Second Time Lucky (1984) poster

Second Time Lucky (1984)

Rating:


UK/Australia/New Zealand. 1984.

Crew

Director – Michael Anderson, Screenplay – Ross Dimsey, Howard Grigsby & David Sigmund, Story – Dimsey & Sigmund, Producers – Brian W. Cook & Antony I. Ginnane, Cinematography – John R. McLean, Music – Garry McDonald & Laurie Stone, Special Effects – Kevin Chisnall, Production Design – David Copping. Production Company – Eadenrock.

Cast

Roger Wilson (Adam Smith), Diane Franklin (Eve), Jon Gadsby (Gabriel), Robert Helpmann (The Devil), Robert Morley (God), John-Michael Howson (Devil’s assistant)


Plot

God accepts a bet with The Devil that if the Garden of Eden were rerun again then The Devil could still succeed in tempting Mankind. At a party in the present-day, Adam Smith meets and is attracted to Evelyn or Eve. The party is then raided by the police. Adam is taken by a motorcycle officer – in reality the angel Gabriel – and whisked back to Eden. Eve is also placed there. Both their memories are wiped and they left in a state of innocence. Gabriel warns Adam of temptation by The Devil, something that will be signified by his getting an erection. Despite the warnings, the Devil succeeds in tempting Eve and she then seducing Adam. As they are both reincarnated throughout history – in Ancient Rome, on the World War II French battlefields, as gangsters in the 1930s and rock stars in the present day – Adam has to fight Eve’s attempts to sexually tempt him and to let true love win through.


I am certain in my belief that this witless softcore romp through Judaeo-Christendom is the possibly the worst film listed on this entire site. It was directed by Michael Anderson, a regular genre contributor, mostly known for the hatchet jobs he has conducted on otherwise excellent books, including the likes of George Orwell’s 1984 (1956), the classic pulp hero Doc Savage – The Man of Bronze (1975), Logan’s Run (1976) and Ray Bradbury’s The Martian Chronicles (tv mini-series, 1980). Here Anderson gets to take on and do a thorough botch-up on no less than The Bible itself. (See bottom of the page for Michael Anderson’s other genre credits).

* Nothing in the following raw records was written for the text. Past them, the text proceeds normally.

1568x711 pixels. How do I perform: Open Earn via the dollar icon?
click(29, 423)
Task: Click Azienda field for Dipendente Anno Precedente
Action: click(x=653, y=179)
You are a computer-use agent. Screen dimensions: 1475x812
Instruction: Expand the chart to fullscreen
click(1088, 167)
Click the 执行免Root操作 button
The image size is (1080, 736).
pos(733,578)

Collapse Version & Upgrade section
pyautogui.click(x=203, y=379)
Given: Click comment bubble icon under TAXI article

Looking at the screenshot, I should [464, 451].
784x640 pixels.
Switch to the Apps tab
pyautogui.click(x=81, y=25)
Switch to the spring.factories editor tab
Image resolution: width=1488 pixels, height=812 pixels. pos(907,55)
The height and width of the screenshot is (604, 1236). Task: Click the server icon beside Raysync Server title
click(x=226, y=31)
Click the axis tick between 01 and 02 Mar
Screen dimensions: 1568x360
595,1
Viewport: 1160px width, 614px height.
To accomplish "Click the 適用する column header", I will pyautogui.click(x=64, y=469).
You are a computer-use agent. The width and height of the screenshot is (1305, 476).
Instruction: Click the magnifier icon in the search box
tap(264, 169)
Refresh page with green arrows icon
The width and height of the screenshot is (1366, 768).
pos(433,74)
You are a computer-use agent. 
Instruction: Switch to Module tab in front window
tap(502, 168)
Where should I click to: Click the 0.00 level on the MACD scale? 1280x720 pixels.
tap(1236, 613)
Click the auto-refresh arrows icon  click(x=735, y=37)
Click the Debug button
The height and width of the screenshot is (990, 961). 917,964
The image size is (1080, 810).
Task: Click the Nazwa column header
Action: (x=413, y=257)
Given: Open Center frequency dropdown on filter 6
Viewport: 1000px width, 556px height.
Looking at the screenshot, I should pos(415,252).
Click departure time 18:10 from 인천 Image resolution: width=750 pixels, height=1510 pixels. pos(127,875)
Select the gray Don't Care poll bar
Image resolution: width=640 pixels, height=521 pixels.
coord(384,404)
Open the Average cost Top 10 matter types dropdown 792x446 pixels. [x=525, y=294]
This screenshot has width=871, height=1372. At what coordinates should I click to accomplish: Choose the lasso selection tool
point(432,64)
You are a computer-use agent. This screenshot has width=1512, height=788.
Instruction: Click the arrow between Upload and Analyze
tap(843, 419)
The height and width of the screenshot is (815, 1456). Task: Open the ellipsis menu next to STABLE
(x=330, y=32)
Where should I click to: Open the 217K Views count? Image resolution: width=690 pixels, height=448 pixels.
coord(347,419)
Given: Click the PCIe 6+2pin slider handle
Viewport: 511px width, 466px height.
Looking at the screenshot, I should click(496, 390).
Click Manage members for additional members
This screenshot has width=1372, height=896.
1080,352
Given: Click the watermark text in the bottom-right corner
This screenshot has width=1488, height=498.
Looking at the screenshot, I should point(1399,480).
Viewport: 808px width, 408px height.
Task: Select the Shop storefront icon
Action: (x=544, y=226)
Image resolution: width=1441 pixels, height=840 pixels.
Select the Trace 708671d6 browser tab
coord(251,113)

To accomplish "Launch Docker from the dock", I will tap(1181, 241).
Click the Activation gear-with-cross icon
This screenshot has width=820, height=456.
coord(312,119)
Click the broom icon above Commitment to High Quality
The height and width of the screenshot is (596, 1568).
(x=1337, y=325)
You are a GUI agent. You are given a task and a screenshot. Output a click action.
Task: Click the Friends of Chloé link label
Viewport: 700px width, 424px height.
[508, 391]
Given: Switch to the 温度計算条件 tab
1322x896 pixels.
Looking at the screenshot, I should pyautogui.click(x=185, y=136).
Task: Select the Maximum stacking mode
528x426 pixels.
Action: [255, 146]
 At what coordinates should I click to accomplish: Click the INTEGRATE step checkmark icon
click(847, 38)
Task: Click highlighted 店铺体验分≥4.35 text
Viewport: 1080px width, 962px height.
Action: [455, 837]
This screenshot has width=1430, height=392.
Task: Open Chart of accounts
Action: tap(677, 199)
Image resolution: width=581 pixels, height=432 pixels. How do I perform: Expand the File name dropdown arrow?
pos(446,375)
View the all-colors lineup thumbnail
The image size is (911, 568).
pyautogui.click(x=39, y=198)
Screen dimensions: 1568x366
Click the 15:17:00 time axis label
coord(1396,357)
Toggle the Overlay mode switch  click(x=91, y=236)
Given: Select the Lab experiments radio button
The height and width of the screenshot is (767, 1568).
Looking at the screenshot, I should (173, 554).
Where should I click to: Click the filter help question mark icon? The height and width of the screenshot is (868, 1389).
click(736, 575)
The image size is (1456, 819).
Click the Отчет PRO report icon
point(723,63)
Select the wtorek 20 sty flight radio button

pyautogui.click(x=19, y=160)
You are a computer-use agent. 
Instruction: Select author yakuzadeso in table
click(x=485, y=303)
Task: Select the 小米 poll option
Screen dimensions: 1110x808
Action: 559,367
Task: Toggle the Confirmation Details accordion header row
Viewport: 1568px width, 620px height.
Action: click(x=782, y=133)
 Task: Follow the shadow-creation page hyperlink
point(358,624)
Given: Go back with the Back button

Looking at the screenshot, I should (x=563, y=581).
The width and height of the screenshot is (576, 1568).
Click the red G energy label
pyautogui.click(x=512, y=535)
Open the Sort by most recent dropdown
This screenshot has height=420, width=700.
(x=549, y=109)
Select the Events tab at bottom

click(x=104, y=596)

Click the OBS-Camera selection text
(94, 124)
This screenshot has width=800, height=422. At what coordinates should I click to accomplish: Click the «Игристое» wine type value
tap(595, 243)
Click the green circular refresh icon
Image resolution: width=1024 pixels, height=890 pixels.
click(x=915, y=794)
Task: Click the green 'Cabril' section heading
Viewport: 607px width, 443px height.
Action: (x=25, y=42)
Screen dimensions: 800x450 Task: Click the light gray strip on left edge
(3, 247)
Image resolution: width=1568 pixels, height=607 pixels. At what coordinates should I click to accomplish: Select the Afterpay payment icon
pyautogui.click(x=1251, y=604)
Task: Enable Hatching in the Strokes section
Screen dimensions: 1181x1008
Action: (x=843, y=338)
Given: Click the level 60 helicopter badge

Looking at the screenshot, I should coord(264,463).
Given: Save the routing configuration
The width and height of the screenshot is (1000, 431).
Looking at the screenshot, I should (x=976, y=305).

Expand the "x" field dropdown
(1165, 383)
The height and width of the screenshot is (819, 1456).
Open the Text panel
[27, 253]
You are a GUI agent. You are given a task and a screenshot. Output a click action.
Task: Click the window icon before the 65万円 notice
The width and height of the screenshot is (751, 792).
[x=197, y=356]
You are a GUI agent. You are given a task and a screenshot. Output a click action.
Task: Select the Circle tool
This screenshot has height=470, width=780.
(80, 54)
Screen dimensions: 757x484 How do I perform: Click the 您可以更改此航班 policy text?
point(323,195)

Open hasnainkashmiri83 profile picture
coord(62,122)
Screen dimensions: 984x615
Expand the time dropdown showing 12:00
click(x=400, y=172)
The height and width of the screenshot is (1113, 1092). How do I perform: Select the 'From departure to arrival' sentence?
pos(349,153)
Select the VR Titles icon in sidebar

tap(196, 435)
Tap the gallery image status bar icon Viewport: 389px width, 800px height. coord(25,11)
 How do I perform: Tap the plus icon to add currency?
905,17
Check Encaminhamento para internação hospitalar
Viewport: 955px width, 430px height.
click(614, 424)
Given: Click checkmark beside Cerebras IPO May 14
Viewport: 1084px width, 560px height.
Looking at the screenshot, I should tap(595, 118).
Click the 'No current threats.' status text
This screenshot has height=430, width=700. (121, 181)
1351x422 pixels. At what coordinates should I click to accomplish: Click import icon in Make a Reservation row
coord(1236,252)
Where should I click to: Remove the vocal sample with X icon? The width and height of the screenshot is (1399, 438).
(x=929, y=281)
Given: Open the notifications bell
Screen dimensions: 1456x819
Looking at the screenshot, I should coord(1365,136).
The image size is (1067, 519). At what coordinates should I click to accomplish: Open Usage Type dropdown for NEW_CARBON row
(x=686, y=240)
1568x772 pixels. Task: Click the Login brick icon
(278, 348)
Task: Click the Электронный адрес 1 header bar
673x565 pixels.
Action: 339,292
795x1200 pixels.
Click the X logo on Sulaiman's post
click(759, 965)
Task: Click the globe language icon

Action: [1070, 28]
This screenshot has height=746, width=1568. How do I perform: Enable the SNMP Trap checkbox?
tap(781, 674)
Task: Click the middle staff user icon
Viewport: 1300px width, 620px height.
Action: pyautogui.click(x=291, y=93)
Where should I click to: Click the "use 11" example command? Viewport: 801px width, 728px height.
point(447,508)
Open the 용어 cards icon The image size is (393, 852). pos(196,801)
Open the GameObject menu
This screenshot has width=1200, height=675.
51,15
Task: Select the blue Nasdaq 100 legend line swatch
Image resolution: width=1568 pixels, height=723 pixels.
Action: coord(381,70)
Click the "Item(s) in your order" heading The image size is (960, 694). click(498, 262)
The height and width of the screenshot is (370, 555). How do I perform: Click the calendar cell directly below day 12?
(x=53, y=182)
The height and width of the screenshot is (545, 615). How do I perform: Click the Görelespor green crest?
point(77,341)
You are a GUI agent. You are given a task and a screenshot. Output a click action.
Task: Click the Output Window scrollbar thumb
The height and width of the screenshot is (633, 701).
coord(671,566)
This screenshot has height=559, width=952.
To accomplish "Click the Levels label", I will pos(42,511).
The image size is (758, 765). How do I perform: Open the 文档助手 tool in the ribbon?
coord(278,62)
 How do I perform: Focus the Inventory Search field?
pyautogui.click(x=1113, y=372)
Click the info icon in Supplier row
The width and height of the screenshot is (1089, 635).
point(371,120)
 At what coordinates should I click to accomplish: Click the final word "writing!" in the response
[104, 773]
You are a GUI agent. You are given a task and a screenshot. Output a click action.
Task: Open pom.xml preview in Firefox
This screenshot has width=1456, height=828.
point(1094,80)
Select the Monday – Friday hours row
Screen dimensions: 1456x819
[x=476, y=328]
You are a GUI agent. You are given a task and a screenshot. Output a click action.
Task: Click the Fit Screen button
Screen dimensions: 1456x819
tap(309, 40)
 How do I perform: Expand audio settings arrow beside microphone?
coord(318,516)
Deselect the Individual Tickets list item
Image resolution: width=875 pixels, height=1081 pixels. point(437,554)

Second Time Lucky is a film that is too stupid to consider taking its theological implications seriously. What is more annoying is the ill-thought out premise and the gross inconsistencies and illogicities that keep pricking their heads throughout the film – like how the script has Adam and Eve ignorant of their past selves in each era they are incarnated in, fair enough, but will then blatantly ignore this whenever it suits a particular part of the story. Or how it will frequently have Eve fully conversant with her new surroundings yet Adam totally confused.

The first three sequences, set in Eden, Rome and WWII era Occupied France are beset by some of the most hideous innuendos – the sights of Jon Gadsby lecturing Roger Wilson as to how his erection is the sign of temptation or Robert Helpmann’s camping as The Devil are almost unwatchably embarrassing. However, in the subsequent sequences the story starts to incredibly enough take itself seriously, winding up to a dreadfully sincere homily on true love. Although the credibility of such is thrown away by such prize moments as when Diane Franklin bares her breasts as targets for her firing squad. Michael Anderson directs with his customary leadenness, which only makes all the innuendo and smutty jokes flop like limp balloons.

Considering the degree to which Diane Franklin substantially displays her naked body throughout and the amount of sexual innuendo, it is surprising that Second Time Lucky was only released with a PG certificate in many countries. The one plus is the New Zealand location photography (although a sheep station fails to make a convincing stand-in for Occupied France). It is interesting how the natural landscape of New Zealand seems to represent the untouched, unspoiled Eden – in the early 1980s, the Bo Derek project Eve and That Damned Apple was also projected to come to NZ to shoot, although this failed to go ahead.

Michael Anderson’s other genre films include an adaptation of George Orwell’s 1984 (1956); The Shoes of the Fisherman (1968), a political thriller concerning a near-future Pope; Doc Savage, The Man of Bronze (1975), based on the pulp hero; the dystopian sf film Logan’s Run (1976); the killer whale film Orca (1977); the psycho-thriller Dominique (1978); the tv mini-series adaptation of Ray Bradbury’s The Martian Chronicles (1980); the thriller Bells/Murder by Phone/The Calling (1981) about killer telephone calls; the John Varley time travel film Millennium (1989); the tv movie remake of 20,000 Leagues Under the Sea (1997); and The New Adventures of Pinocchio (1999).